Soldiers in 2nd Platoon, Charlie 1-26 stage a ‘mutiny’ that pulls the unit apart
Stories by KELLY KENNEDY - Staff writer
Posted : Saturday Dec 8, 2007 14:32:57 EST

“I’m not getting killed at Burger King,” he thought, and he dived for a concrete bunker. People were screaming. DeNardi saw a worker from Cinnabon hobbling around, so he climbed out of the bunker, pulled shrapnel out of the man’s leg and bandaged him. The Pizza Hut manager was crying and said two more foreign workers were injured behind her stand — near the Burger King.

“Lightning doesn’t strike twice,” DeNardi said, “so I went back. But there were body parts everywhere.” The first man’s leg had been blown off, his other leg was barely attached and he had a chest wound. “He was going to die,” DeNardi said.

***
It was just another bad day to add to many — and DeNardi’s platoon had already faced misery that seemed unbearable. When five soldiers with 2nd Platoon were trapped June 21 after a deep-buried roadside bomb flipped their Bradley upside-down, several men rushed to save the gunner, Spc. Daniel Agami, pinned beneath the 30-ton vehicle. But they could only watch — and listen to him scream — as he burned alive. The Bradley was far too heavy to lift, and the flames were too high to even get close. The four others died inside the vehicle. Second Platoon already had lost four of its 45 men since deploying to Adhamiya 11 months before. June 21 shattered them.

***
But within days, he would lose five men, including a respected senior non-commissioned officer. Master Sgt. Jeffrey McKinney, Alpha Company’s first sergeant, was known as a family man and as a good leader because he was intelligent and could explain things well. But Staff Sgt. Jeremy Rausch of Charlie Company’s 1st Platoon, a good friend of McKinney’s, said McKinney told him he felt he was letting his men down in Adhamiya.

According to Charlie Company soldiers, McKinney said, “I can’t take it anymore,” and fired a round.
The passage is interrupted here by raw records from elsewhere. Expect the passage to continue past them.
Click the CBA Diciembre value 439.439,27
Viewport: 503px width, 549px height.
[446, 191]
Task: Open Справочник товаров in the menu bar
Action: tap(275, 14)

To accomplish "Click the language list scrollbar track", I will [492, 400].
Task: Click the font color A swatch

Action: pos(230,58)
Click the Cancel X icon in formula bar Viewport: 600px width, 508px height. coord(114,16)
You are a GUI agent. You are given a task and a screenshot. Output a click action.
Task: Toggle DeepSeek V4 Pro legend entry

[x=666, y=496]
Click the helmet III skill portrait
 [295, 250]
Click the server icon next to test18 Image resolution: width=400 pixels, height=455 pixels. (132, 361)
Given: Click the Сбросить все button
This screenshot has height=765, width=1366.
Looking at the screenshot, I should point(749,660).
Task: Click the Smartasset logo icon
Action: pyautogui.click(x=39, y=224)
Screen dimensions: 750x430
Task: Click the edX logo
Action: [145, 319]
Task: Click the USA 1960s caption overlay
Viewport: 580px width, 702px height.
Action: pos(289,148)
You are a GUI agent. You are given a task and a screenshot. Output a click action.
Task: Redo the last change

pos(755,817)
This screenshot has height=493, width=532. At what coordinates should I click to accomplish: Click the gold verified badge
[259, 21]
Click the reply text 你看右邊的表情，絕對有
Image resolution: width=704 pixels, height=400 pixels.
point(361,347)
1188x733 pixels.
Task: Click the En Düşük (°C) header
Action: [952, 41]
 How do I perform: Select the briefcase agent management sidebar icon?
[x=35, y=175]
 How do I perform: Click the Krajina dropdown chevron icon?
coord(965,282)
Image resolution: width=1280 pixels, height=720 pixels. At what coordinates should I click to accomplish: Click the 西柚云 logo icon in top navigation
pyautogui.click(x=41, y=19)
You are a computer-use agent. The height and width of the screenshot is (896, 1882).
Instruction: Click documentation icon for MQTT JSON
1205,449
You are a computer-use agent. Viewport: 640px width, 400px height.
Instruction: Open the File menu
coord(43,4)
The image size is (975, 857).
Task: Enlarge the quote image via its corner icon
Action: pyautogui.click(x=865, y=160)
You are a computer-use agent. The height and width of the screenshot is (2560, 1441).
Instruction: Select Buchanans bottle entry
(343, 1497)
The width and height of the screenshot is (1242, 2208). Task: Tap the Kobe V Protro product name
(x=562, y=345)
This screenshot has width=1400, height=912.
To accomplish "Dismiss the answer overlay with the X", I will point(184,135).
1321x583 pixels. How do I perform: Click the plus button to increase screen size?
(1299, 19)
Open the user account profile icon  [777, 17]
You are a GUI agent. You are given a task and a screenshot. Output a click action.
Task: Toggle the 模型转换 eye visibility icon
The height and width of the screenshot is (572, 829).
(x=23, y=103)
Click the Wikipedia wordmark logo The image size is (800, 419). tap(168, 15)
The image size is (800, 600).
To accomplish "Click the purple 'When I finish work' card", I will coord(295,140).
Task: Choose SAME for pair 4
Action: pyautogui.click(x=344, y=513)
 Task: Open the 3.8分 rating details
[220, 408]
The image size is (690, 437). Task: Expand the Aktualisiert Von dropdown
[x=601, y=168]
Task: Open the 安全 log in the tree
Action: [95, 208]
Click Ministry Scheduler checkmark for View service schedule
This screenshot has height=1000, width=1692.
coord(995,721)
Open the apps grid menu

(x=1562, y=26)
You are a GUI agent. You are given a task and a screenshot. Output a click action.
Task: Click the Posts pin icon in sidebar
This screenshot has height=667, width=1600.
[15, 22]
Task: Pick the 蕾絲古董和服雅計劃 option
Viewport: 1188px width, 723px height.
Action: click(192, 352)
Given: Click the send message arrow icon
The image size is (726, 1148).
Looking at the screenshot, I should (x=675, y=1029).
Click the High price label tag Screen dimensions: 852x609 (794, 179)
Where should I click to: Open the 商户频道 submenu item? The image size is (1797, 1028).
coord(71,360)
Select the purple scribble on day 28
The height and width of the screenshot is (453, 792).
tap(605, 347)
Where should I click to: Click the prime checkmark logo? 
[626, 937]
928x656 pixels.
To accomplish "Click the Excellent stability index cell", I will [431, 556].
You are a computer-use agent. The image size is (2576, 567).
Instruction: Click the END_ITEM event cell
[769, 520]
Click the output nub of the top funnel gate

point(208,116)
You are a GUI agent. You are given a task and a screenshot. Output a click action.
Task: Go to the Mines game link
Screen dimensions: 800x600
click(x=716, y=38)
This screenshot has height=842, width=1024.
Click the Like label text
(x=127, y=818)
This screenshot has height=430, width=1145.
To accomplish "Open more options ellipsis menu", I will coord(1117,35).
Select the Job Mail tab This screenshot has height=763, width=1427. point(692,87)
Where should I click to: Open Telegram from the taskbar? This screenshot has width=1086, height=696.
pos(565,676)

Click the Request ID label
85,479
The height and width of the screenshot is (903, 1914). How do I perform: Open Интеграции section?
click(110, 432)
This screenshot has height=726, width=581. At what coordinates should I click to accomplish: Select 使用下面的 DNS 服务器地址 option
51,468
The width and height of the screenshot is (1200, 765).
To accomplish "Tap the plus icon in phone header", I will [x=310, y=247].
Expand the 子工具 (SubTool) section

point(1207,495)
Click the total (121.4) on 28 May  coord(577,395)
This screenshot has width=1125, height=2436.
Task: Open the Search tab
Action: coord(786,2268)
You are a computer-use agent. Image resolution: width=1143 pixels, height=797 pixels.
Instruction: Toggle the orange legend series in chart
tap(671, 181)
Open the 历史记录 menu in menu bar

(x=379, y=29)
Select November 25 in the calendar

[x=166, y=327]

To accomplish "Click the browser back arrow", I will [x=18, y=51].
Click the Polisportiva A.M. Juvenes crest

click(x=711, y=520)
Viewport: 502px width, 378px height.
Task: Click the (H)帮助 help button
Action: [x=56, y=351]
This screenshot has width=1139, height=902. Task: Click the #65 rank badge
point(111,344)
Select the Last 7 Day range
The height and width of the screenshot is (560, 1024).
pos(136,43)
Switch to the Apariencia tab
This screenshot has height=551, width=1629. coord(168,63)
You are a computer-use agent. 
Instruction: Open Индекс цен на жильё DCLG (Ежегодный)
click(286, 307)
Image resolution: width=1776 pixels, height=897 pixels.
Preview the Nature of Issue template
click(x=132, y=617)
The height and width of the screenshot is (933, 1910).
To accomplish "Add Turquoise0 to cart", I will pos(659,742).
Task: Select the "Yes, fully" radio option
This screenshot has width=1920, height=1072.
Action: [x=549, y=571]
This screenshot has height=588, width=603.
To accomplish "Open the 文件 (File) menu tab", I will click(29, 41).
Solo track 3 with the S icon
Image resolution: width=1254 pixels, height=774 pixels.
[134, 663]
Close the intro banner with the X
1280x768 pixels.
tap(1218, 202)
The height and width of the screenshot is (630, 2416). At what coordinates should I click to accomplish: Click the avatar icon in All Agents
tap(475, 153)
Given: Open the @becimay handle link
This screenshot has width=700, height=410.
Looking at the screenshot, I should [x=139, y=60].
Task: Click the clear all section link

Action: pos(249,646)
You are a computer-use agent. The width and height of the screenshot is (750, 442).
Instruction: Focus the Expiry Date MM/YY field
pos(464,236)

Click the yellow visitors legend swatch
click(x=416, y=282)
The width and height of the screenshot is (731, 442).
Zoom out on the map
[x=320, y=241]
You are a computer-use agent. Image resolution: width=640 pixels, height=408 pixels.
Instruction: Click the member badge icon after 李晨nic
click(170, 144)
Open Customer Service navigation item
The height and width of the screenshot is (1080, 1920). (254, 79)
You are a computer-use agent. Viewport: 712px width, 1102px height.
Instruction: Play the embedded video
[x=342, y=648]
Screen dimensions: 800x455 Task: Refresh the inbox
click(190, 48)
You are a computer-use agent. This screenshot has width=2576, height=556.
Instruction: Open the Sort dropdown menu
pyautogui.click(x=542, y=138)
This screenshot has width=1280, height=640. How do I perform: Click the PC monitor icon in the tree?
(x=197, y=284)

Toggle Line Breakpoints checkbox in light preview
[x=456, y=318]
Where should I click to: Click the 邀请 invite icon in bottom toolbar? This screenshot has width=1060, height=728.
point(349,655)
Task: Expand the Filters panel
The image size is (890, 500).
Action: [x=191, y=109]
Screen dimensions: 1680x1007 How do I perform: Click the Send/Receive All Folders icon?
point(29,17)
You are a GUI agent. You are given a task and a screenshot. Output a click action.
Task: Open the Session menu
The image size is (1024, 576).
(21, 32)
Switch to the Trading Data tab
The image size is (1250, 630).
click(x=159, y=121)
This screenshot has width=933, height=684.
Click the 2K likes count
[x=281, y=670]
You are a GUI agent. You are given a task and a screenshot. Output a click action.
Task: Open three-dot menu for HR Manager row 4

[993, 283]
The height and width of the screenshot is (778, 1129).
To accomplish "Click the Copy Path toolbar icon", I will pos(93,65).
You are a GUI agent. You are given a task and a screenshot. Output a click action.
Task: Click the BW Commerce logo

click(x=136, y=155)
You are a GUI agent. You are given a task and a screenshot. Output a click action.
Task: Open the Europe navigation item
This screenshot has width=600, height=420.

Then he pointed his M4 under his chin and killed himself in front of three of his men.

***
On July 17, Charlie’s 2nd Platoon was refitting at Taji when they got a call to go back to Adhamiya. They were to patrol Route Southern Comfort, which had been black — off-limits — for months. Charlie Company knew a 500-pound bomb lay on that route, and they’d been ordered not to travel it. “Will there be route clearance?” 2nd Platoon asked. “Yes,” they were told. “Then we’ll go.”

But the mission was canceled. The medevac crews couldn’t fly because of a dust storm, and the Iraqi Army wasn’t ready for the mission. Second Platoon went to bed.

They woke to the news that Alpha Company had gone on the mission instead and one of their Bradleys rolled over the 500-pound IED. The Bradley flipped. The explosion and flames killed everybody inside. Alpha Company lost four soldiers: Spc. Zachary Clouser, Spc. Richard Gilmore, Spc. Daniel Gomez and Sgt. 1st Class Luis Gutierrez-Rosales.

***
“A scheduled patrol is a direct order from me,” Strickland said.

***
“We said, ‘No.’ If you make us go there, we’re going to light up everything,” DeNardi said. “There’s a thousand platoons. Not us. We’re not going.”

They decided as a platoon that they were done, DeNardi and Cardenas said, as did several other members of 2nd Platoon. At mental health, guys had told the therapist, “I’m going to murder someone.” And the therapist said, “There comes a time when you have to stand up,” 2nd Platoon members remembered. For the sake of not going to jail, the platoon decided they had to be “unplugged.”